__Instructions to follow__. Report each line of the data that includes the word "will".

__Extracted material__.
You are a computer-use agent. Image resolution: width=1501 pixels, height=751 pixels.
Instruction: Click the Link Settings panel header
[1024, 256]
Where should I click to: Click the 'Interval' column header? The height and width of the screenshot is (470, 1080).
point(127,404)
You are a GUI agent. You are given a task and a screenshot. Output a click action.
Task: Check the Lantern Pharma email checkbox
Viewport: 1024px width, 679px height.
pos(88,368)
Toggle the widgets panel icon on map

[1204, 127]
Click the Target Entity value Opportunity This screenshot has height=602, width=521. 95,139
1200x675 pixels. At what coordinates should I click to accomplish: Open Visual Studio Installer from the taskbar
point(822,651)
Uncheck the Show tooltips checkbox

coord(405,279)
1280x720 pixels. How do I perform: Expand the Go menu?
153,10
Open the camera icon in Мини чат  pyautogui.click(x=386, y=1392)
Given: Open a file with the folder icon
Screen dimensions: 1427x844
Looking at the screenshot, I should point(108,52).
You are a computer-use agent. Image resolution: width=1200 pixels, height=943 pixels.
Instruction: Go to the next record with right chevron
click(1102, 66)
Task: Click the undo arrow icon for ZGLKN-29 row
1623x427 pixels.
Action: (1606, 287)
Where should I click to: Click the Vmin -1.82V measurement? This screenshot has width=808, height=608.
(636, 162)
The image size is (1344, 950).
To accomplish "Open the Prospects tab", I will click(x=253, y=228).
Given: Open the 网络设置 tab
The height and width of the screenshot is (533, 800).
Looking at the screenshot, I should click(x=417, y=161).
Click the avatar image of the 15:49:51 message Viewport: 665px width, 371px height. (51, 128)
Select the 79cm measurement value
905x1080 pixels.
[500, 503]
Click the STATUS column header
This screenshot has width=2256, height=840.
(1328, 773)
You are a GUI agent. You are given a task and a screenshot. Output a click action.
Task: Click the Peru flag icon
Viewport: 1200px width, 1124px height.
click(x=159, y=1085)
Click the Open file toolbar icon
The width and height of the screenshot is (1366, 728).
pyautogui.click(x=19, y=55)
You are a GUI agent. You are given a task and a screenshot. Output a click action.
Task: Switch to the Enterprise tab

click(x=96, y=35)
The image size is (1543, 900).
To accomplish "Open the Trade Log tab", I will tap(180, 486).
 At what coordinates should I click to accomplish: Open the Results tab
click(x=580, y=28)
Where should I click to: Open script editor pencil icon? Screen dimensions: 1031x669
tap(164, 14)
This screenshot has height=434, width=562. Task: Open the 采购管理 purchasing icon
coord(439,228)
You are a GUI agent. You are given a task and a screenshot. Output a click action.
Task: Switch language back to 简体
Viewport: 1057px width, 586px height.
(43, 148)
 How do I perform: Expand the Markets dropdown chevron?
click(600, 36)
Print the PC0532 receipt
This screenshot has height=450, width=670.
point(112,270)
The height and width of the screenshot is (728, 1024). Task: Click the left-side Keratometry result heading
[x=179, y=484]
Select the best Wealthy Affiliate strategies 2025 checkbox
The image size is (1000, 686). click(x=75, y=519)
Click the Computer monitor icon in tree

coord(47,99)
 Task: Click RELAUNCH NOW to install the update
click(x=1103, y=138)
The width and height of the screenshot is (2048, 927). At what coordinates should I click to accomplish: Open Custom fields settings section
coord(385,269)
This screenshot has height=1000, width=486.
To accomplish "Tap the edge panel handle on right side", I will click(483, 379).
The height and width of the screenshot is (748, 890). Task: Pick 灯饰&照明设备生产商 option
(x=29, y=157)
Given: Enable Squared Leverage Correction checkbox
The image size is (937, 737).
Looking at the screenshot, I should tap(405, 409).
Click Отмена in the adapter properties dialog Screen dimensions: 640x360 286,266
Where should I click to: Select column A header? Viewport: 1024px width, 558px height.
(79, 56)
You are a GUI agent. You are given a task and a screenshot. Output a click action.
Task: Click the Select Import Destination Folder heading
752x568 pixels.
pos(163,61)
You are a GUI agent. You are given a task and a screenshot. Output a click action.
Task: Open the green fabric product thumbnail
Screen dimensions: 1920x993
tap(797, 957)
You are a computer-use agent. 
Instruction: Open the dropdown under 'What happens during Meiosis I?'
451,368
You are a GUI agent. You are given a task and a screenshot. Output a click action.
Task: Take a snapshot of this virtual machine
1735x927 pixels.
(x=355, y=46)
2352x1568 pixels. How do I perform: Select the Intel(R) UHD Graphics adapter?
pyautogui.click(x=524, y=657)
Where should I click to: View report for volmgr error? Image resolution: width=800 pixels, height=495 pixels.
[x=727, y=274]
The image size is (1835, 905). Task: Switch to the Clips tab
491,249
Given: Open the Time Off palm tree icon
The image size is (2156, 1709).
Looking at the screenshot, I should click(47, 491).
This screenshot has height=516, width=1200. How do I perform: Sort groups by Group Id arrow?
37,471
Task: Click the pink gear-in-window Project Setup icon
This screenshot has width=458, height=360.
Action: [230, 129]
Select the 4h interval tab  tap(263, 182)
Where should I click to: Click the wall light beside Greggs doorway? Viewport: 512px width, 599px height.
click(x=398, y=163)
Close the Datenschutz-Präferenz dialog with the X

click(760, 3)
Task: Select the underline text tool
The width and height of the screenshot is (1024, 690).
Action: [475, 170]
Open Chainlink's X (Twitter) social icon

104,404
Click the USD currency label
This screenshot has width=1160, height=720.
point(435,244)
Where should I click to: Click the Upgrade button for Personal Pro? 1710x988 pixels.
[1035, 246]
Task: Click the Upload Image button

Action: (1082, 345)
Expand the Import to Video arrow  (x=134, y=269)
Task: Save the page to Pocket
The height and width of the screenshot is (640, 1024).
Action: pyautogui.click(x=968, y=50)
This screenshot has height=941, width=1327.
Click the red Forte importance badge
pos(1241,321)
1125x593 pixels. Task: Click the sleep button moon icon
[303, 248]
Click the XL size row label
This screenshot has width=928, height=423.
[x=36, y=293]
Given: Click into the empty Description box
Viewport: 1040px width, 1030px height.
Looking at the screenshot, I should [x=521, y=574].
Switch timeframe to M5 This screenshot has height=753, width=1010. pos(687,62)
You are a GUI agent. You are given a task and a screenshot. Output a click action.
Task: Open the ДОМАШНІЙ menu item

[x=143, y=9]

__Output for this task__.
To accomplish "Open the Prospects tab", I will click(x=253, y=228).
To accomplish "Open the Trade Log tab", I will tap(180, 486).
To accomplish "Tap the edge panel handle on right side", I will click(483, 379).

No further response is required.